In fact the residential zoned houses at the edge of the industrial zone are worth less potentially than the industrial piece of land on that edge. (maybe not, because residential neighbors will get complainy ;))
I am saying that I don't see how a land value tax does what you propose. I had no idea what that even was until I read these posts and looked it up.
I don't see what you mean by zoned "lower" and "higher" actually. I can zone the land for another New York City in the middle of flyover country and that doesn't mean people will come just like that. The price this will command will be super low because there's nothing there (this is actually part of your land value tax system's reasoning). If I can find someone interested at all.
If instead I zone it agricultural I can sell it depending on vicinity to a small town, how flat it is (mountain side? No thank you for big agri, only small homesteaders will pay you a little at all). Flat and great soil near other agri infrastructure? Now we are talking pricy!
1. The inherit value of the land - rivers, gold or oil being key examples.
2. The nearby infrastructure
3. The zoning policies
4. The community and commercial services
If there is land zoned for another NYC, with the infrastructure of NYC, including the excellent port access, it would very quickly become worth what NYC is worth as people showed up. We see this with the pop-up cities in China after they reach completion.
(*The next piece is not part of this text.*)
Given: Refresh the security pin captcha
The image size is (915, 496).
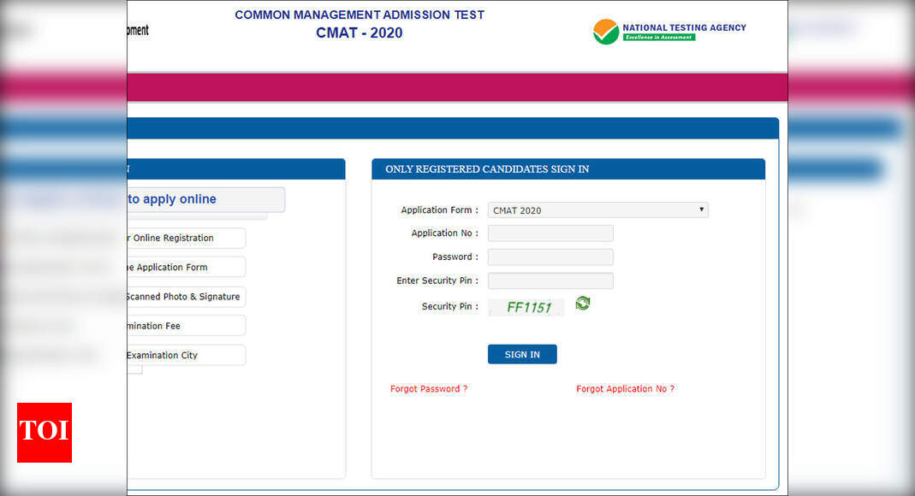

Though no doubt some will stay in ghost status forever.
It is up to the local government to do what they can to make the most of their land, just as much as it is up to the landowner of an individual parcel to do what they can to make the most of their land. The city is incentivized to zone the area so that it is valued highest. If they do a poor job of that, that is on them.
I completely agree with that last post's reasoning for why a pop-up city might stay empty or become another New York.
I don't see why it needs a land value tax and having one causes anything. All the things you are putting into your land value calculation cause that. Not the tax.
Now don't get me wrong. I'd love me a land value tax as it would probably mean I'd pay less for where I live. But that's it so far. Color me unconvinced otherwise.
Yep, this is a very natural way to think and why Georgist policies have not been enacted.
I'm a programmer, as most are on this website. The thing that mostly interests me is when incremental changes don't lead to global maximums. As are most who study AI and say, Agile development. When is it that prisoner's dilemmas occur?
I pay attention to things like programmers who fix the bug they introduced fix the bug at a deeper level[0], I pay attention to Simple Made Easy[1], I pay attention to the systemic effects[2].
I point out that the Land Value Tax is so simple and yet fixes so many things. It fixes an inherit problem with society at a deep level. You need to pay attention to the incentives and how they mold the eventual outcomes. Land value taxation leads to correctly aligned incentives.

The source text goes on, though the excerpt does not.